■ WHAT TO PRODUCE
From the forum thread about the Hungarian violinist, list every piece of music it names.

■ ARTICLE
- - - -

# katica illenyi



## acitak 7

any thoughts on this great musician


----------



## Pugg

acitak 7 said:


> any thoughts on this great musician


From what should we know this artist?


----------



## acitak 7

*katica*



Pugg said:


> From what should we know this artist?


Hungarian violinist libertango


----------



## Pugg

acitak 7 said:


> Hungarian violinist libertango


Never ever heard of this artist, is she on You Tube?


----------



## acitak 7

Pugg said:


> Never ever heard of this artist, is she on You Tube?


she is on youtube playing schindlers list monti czardas sabre dance libertango with her siblings and lots more I think she is very very good she is multi skilled plays o mio babbino caro on the theremin dances and sings I really like her best as a violinist she also does a comedy routine with her brother playing brahms Hungarian dance no 5


----------



## Pugg

acitak 7 said:


> she is on youtube playing schindlers list monti czardas sabre dance libertango with her siblings and lots more I think she is very very good she is multi skilled plays o mio babbino caro on the theremin dances and sings I really like her best as a violinist she also does a comedy routine with her brother playing brahms Hungarian dance no 5


Thanks, I will look in to it :tiphat:


----------

- - - -

■ PROVIDED DATA

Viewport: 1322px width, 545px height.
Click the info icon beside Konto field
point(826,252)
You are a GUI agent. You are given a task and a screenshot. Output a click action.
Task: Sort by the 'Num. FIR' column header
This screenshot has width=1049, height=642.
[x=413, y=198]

- - - -

■ EXPECTED ANSWER
- libertango
- schindlers list
- monti czardas
- sabre dance
- o mio babbino caro
- brahms Hungarian dance no 5